Hi everyone
I'm in a really difficult situation and I just can't make head nor tail of it.
I've been living with someone - a friend - since lockdown. We've always been close...often, err, very close. It's never really been defined - except we're best friends - and we've both had periods dating others. We get on like a house on fire and on paper everything makes sense. Same interests, same values and, to be honest, we do love each other. We also do fancy each other - although we know from years of being friends, we're not really each other's type 'on paper'- which is weird. Reality is though, if we got married, it probably would work very well.
We've sort of had a conversation about finding a place of our own together and formalising things - but we know each other so well, it feels quite 'final'. This has led to discussions about kids. She's mad for them and wants the big family etc - I just don't know. I don't really see it, but I do like the idea of a family. This is a deal breaker for her and understandably, she can't wait around for a dithering idiot to make up their mind. I might know in 1 month - but I also might not in a year.
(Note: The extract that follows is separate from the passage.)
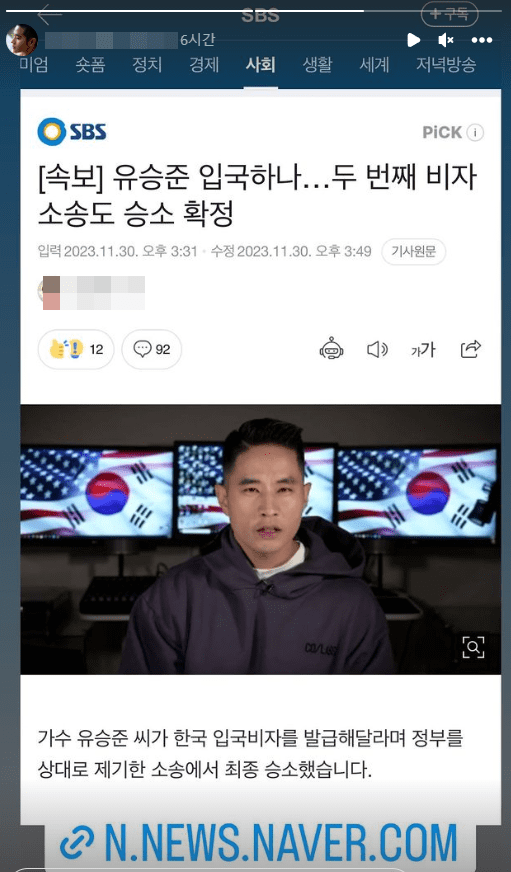The width and height of the screenshot is (511, 872).
Task: Click the PiCK info icon
Action: (x=475, y=132)
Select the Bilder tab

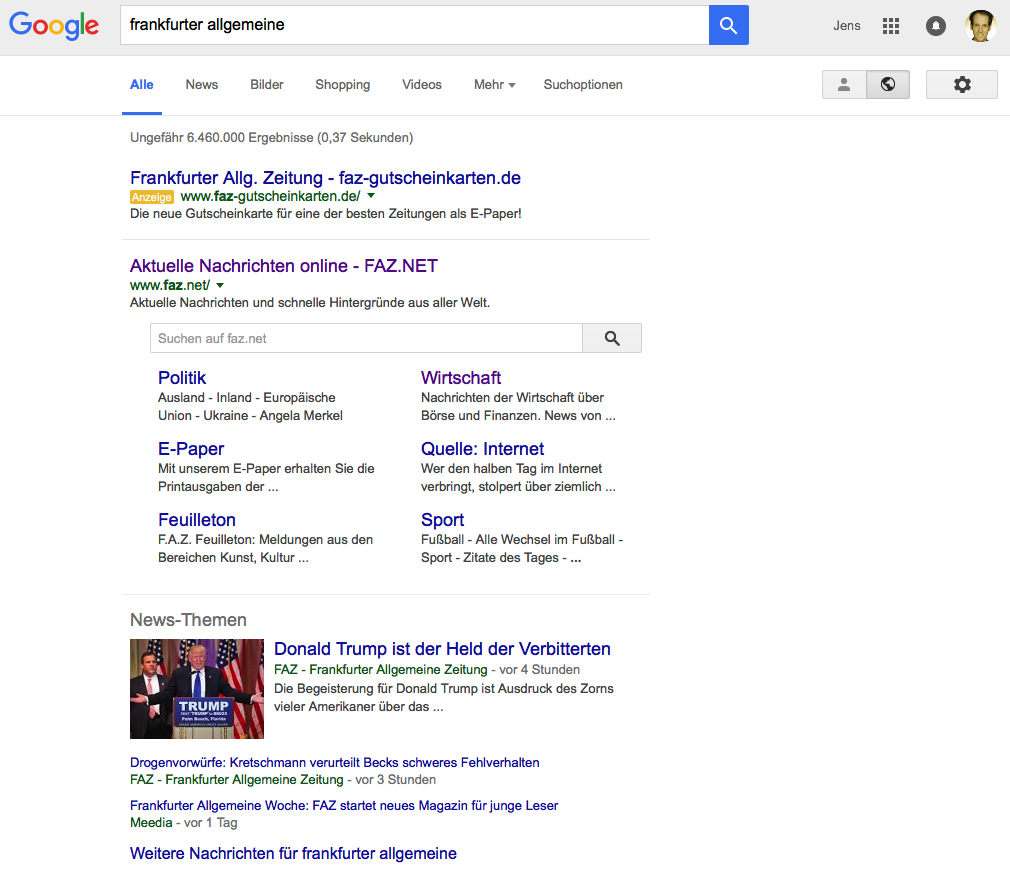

We're now in this quandary of what to do. Part of me wonders if kids is a red herring - and we're almost looking for an excuse. We've had periods 'together' but never committed to anything - there always felt a reason/excuse not to. Why? I'm also ashamed to say my eyes have been wandering to people more my traditional type. The thought of her thinking she's not good enough or attractive enough really distresses me. I don't want to admit it at all, but part of me thinks I'm so attune to a particular type of body, I can't shake that attraction. She is utterly incredible (waaaay out of my league) - and genuinely and objectively beautiful, with an incredible body - but part of me feels like I may want to start dating others.
I honestly don't know....
Sorry for the ramble and 'woe is me' tone - but I am so confused.
Thanks!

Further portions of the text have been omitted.